Quite what is so prescient about the summer of ’13 is never revealed on his latest work, but it’s a welcome return from the ‘miserablist-maverick-with-a-tune’. Consciously battling/utilizing his demons of depression when writing, Middleton usually sheds light on the dark places the mind wanders to in all of us, which makes his albums reassuringly reflective on the ineptitude in all of us. So, what pearls of wisdom will have the spotlight shone on them in Summer Of ’13?

On the album trailer, the buoyant Steps, it appears Middleton has been drinking from the same euphoric cup as Steve Mason in its joyous dance-flecked piano chords and generally upbeat tone. ‘Programmed to condition with self-loathing’ holds a mirror up to his glum face and finds him laughing. Former The Beta Band member (and The Aliens founder) Gordon Anderson lends a neighbourly hand in steering the ship.

Produced by Glaswegian dance mogul Miaoux Miaoux, Summer Of ’13 is released on the resurrected Nude label (former home to Suede and… erm… Ultrasound) and marks a distinct change of direction and attitude. Casting off his former shackles of being the Scottish equivalent of Bonnie ‘Prince’ Billy dealing in lo-fi, downbeat ditties of heartbreak and human failings, here he reveals a shiny new plumage. The upbeat mood almost bursts out of You And I, a track that fizzes with a pop rush surely little seen outside of the Pet Shop Boys in their pomp.

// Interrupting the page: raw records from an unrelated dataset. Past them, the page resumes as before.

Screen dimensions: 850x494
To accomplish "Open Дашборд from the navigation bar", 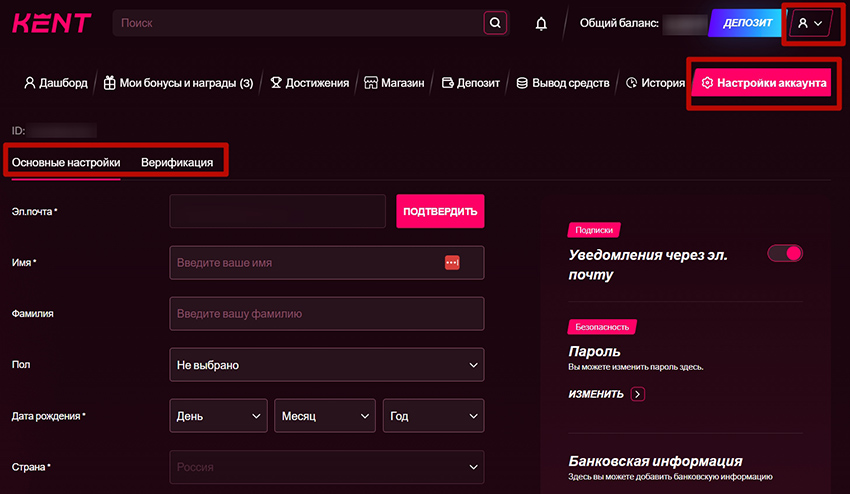I will pyautogui.click(x=56, y=83).
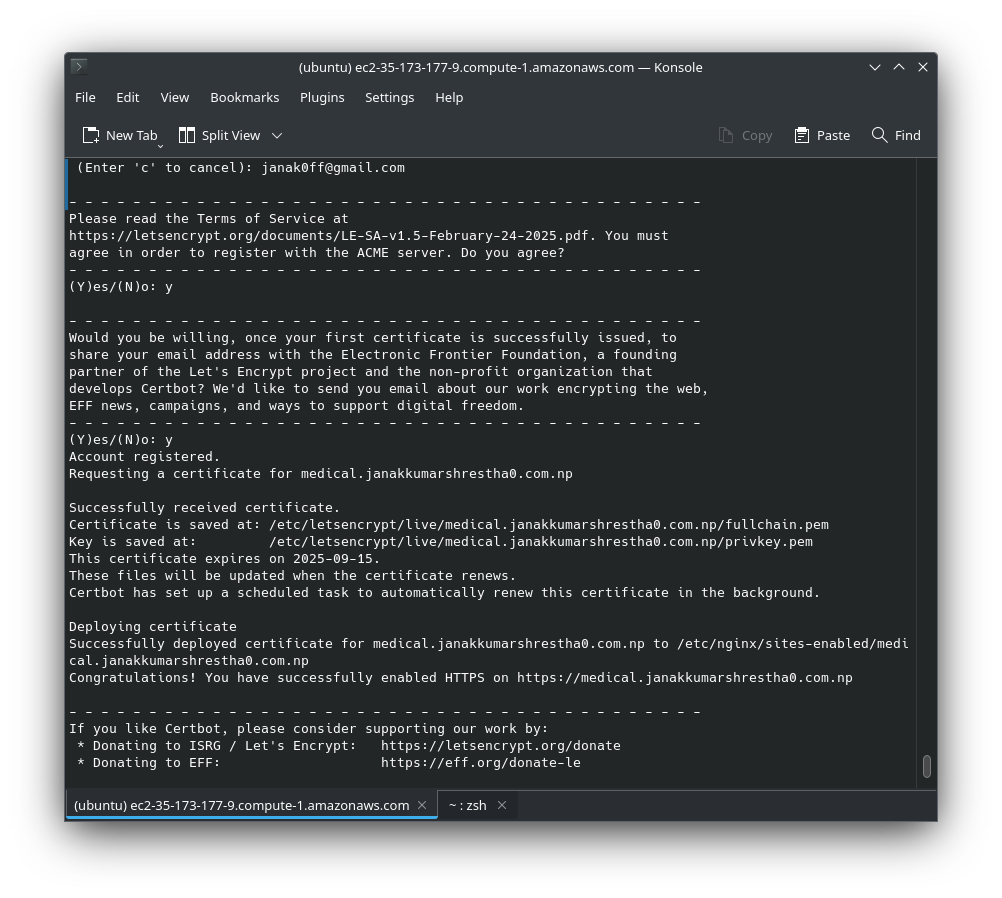Click the New Tab icon in toolbar
The image size is (1002, 898).
91,135
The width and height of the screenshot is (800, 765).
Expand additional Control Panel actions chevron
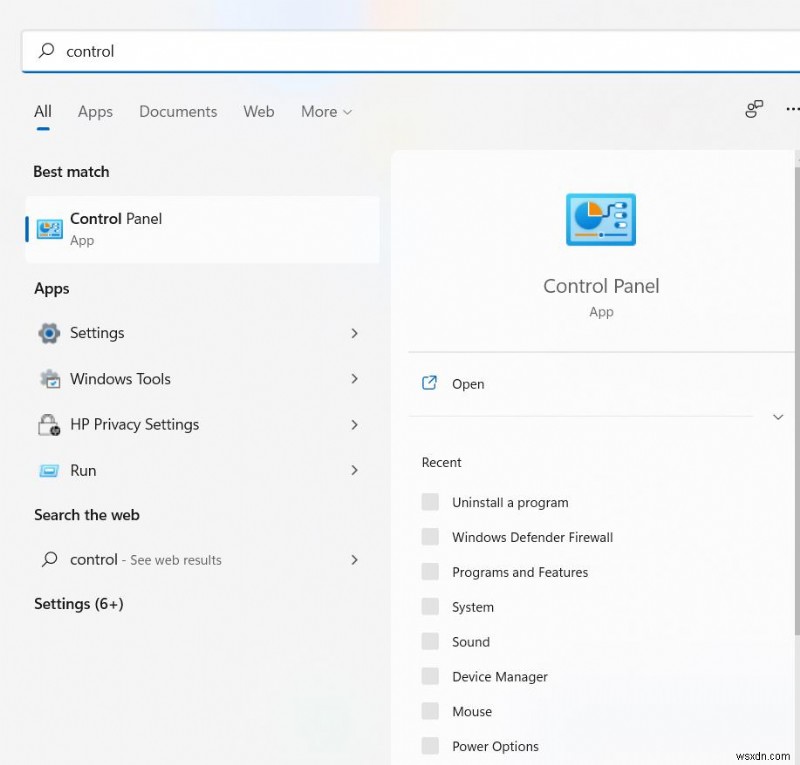point(778,417)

It’s not long before the doubt resurfaces that ‘sad songs aren’t written… by people not in good health’ on the weak Information In The Voice, which limps along on the sort of vocoder effects that litter countless r’n’b chart fodder, while Brackets contains some of Middleton’s weakest lyrics set to a tune that almost evaporates in its insipidness. Like John Lennon Said dredges countless Lennon quotes as some kind of musical self-help and Big Black Hole sets depression against some beige-coloured stadium pop anthemry, with disappointing results.

Previous outings have seen buoyant ‘loser’ anthems in the unlikely candidate for frantic Christmas Number 1 rush of We’re All Going To Die, from 2007’s life-affirming A Brighter Beat, and the self-deprecating genius of Devil and The Angel from his 5.14 Fluoxytine Seagull Alcohol album from 2002. This time out, only on the title track does Middleton locate the fire in his belly with some deliciously barbed pop and a tune that switches tack from choral anthem to indie rush before disintegrating into a varispeed acoustic outro.

There’s no doubting Middleton’s way with a skewed tune and a wry look at the world, but Summer Of ’13 is buried beneath the sheen of production that sits uneasily on his shoulders. What made previous albums stand out from the crowd were the rough edges and DIY approach, whereas this sounds like a pastiche of normality, and who wants to listen to that?